The arts and culture sector is an industry where securing financial backing can be difficult, but The 7 Fingers collective has managed to thrive thanks to a finely tuned strategy and calculated risk-taking. CEO Nassib El-Husseini explains how he surrounded himself with key partners.

The collective was created in 2002 and it has remained loyal to its financial institution ever since. Nassib recalls that only Desjardins would accept "atypical projects." The cooperative "was the only one willing to consider contracts in the arts and culture scene," he says.

Selling before producing

In this industry, you have to sell a project before it ever sees the light of day. It's a huge challenge that can slow or even snuff out a creative company's chances for survival. "You have to successfully find an audience and locations that agree to schedule a show before it even exists. It's no small feat!" says Nassib.

Setting up shop in Montreal

To bolster their credibility and pursue their dream, The 7 Fingers decided to open brick-and-mortar locations. The collective invested in studios right in the heart of downtown Montreal. The CEO emphasizes that this investment would not have been possible without the support of a financial partner and public agencies. "Rather than telling us to stay small and not take any risks, they told us we'd tackle the challenge together and go further," explains Nassib.

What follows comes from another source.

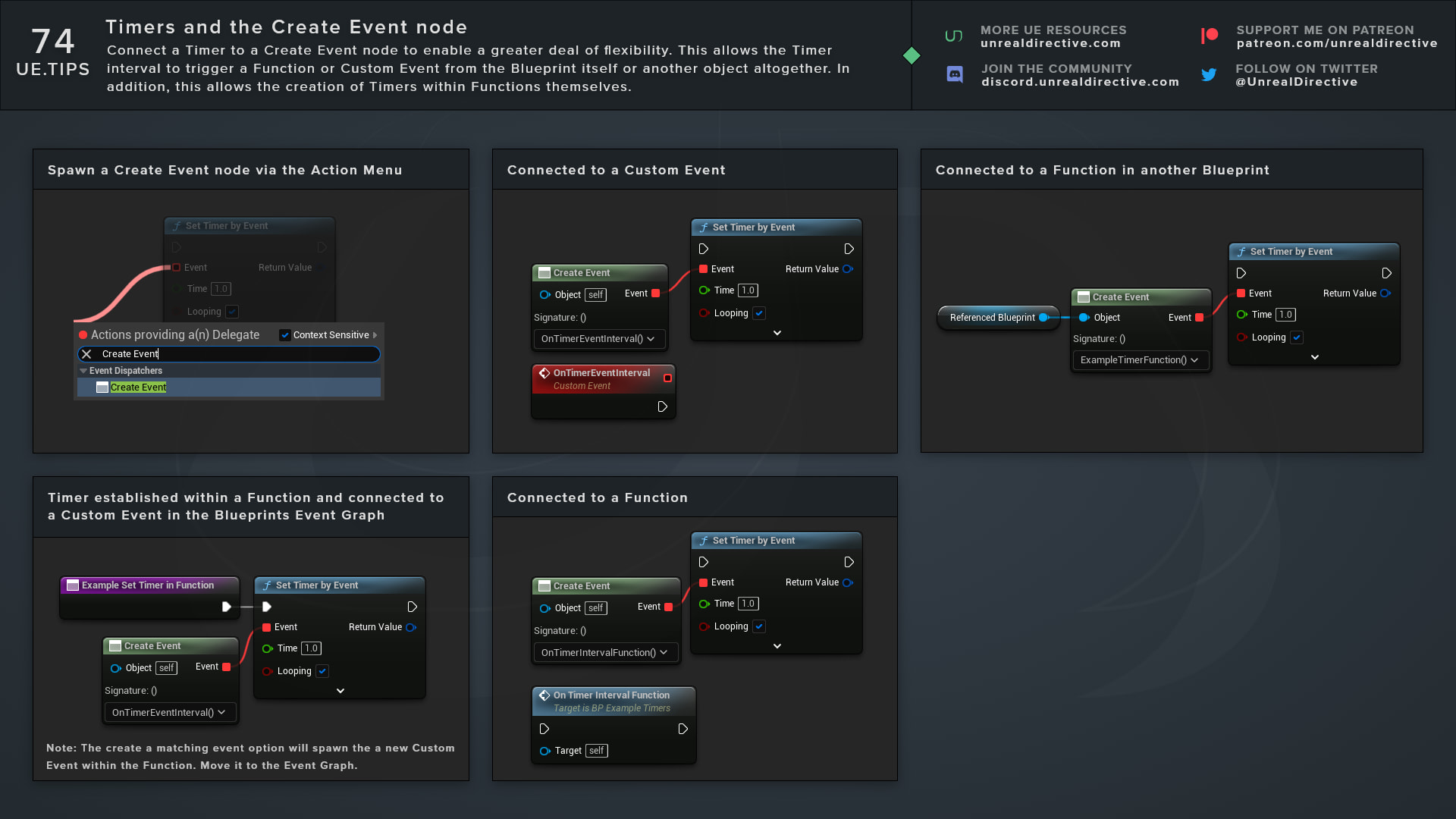Viewport: 1456px width, 819px height.
Task: Click the clear search X icon in action menu
Action: click(87, 354)
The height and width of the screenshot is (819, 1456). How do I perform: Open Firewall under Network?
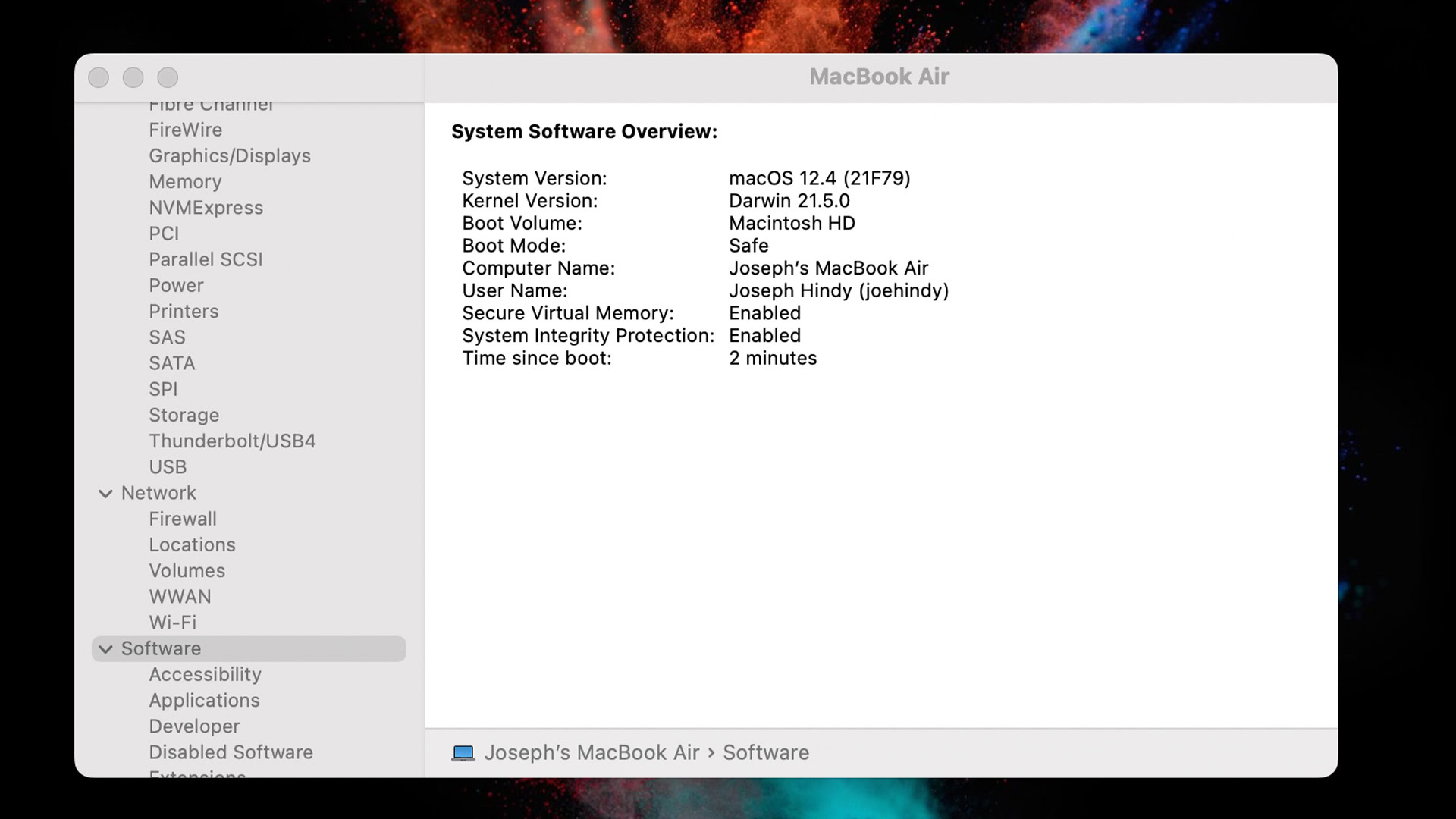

Striking a delicate balance

The gamble was not without consequences. After making the choice to purchase 60,000 square feet in Montreal's Quartier des spectacles, the company had to manage financial pressures while recognizing that the move was necessary to grow. "It's a choice you have to make, knowing that there will be huge obstacles and challenges to overcome."

Expanding abroad

Having a Montreal base while extending their network abroad might be one of the keys to The 7 Fingers' success. The company has exported 90% of its work internationally since the start. Thanks to an agreement with Export Development Canada, all contracts are paid before teams leave, facilitating creation and team deployment. This strategy allows shows to make the rounds and increases opportunities to attract new investors. For example, after performances in Edinburgh and the U.S., the Traces show caught the eye of Virgin Voyages, which approached The 7 Fingers for a partnership. As a result, 2 of their productions will be featured on a cruise setting sail in April 2020.